**Text block**
>> begin
There is special detailed regulation of insolvency of developers aimed at completing the construction of the residential premises and the transfer of the residential premises to the persons who have acquired them.105 For this reason there is a separate register of the claims of these persons whose claims have priority with respect to the premises they have acquired and their other unpaid claims are of higher priority than other creditors’ claims. There are detailed provisions on the transfer of the unfinished construction to a building society set by the creditors who acquired premises from the debtor.
Legal entities that are subject to special insolvency regime
Regulation of insolvency of the financial institutions materially differs from the general insolvency regime. The financial institutions include:106
- a credit institutions;
- b insurance companies;
- c professional participants of securities markets;
- d private pension funds including pension funds that are engaged in mandatory pension insurance (there is special regulation of insolvency);
- e management companies of investment funds, mutual investment funds and private pension funds;
- f clearing houses;
- g market operators;
- h consumer credit cooperatives; and
- i microfinance institutions.
Insolvency of credit institutions, such as banks, is governed by very detailed rules. In general, if a credit institution faces financial difficulties,107 the Central Bank may decide, before withdrawing its banking licence, to use financial rehabilitation measures, including an appointment of temporary administration headed by an official of the Central Bank.108 If the Central Bank appoints temporary administration, it may limit or suspend the powers of the management of the credit institution. The temporary administration performs analysis of the debtor’s financial situation to make a decision on whether there are grounds to revoke the banking licence or use rehabilitation measures; it controls the use of assets by the credit institution and gives consent to some of the transactions by the management of the debtor.109 If the Central Bank decides to suspend the powers of the debtor’s management, the temporary administration assumes its functions. It may request the Central Bank to introduce a moratorium on making any payments by the credit institution. The temporary administration may file applications with the court to challenge transactions of the credit institution or to hold the controlling persons or the chief accountant of the credit institution liable.110
If the Central Bank decides to revoke the banking licence for whatever reason related or unrelated to insolvency,111 the bank must be liquidated and accordingly it must appoint temporary administration that generally acts until the date the credit institution is declared insolvent or until a liquidator is appointed if there is no need for insolvency.112
A credit institution may be declared insolvent if it fails to perform its obligations within 14 days of them becoming due or if its assets are not sufficient to perform the obligations.113
The credit institution or a creditor may file an application to declare the credit institution insolvent only after the Central Bank decides to revoke the banking licence.114 In any event, if the credit institution meets the insolvency criteria at the date of revocation of the banking licence, the Central Bank must file for insolvency in five days after the publication of information about the revocation of the banking licence, or in five business days after the temporary administration informs the Central Bank about it.115
If the court finds that the insolvency petition has merit, the credit institution is declared insolvent and receivership procedure is introduced. If the credit institution had a licence to engage deposits from individuals, the state corporation Deposit Insurance Agency (DIA) would act as the insolvency administrator.116
There are special rules regulating post-commencement claims of credit institutions, registration of creditors’ claims, challenge of transactions and liability of directors. There is also detailed regulation of some specific issues relevant to the financial markets such as subordinated loans, completion of relations under financial contracts and clearing relations, etc.
>> end
**Extracted entries**
>> begin
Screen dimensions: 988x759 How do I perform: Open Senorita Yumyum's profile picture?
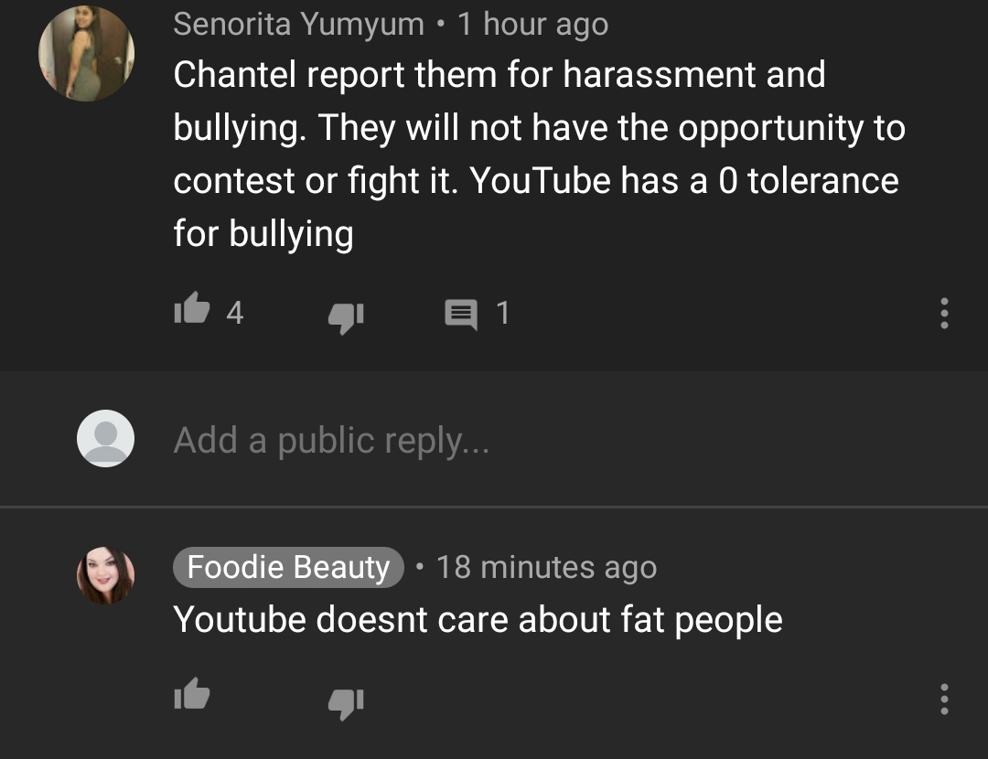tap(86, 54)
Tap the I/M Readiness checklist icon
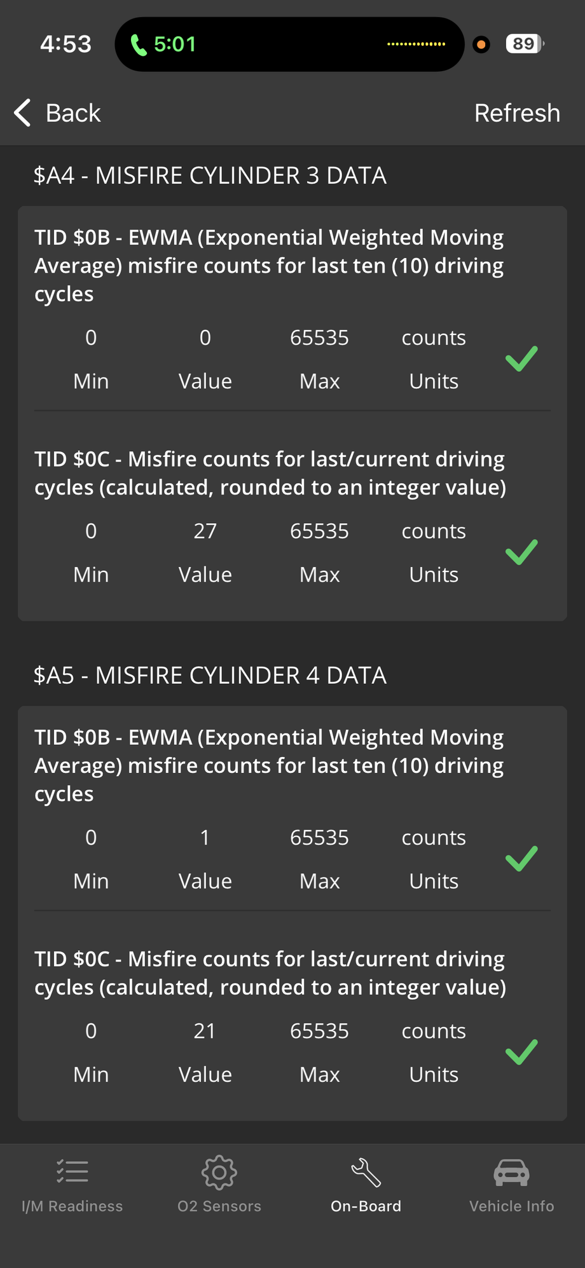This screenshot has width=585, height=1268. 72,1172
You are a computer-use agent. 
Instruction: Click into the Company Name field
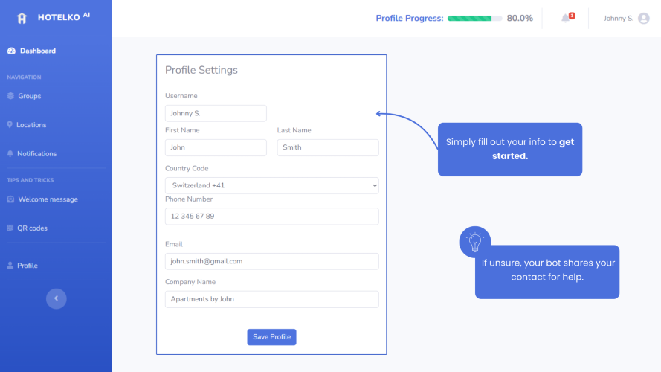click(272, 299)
>> end
**Task goal**
From the insolvency passage, reproduce word for word the stretch starting at "There is special detailed" and ending at "from the debtor.". The rows have nothing to do with the insolvency passage.

**Response below**
There is special detailed regulation of insolvency of developers aimed at completing the construction of the residential premises and the transfer of the residential premises to the persons who have acquired them.105 For this reason there is a separate register of the claims of these persons whose claims have priority with respect to the premises they have acquired and their other unpaid claims are of higher priority than other creditors’ claims. There are detailed provisions on the transfer of the unfinished construction to a building society set by the creditors who acquired premises from the debtor.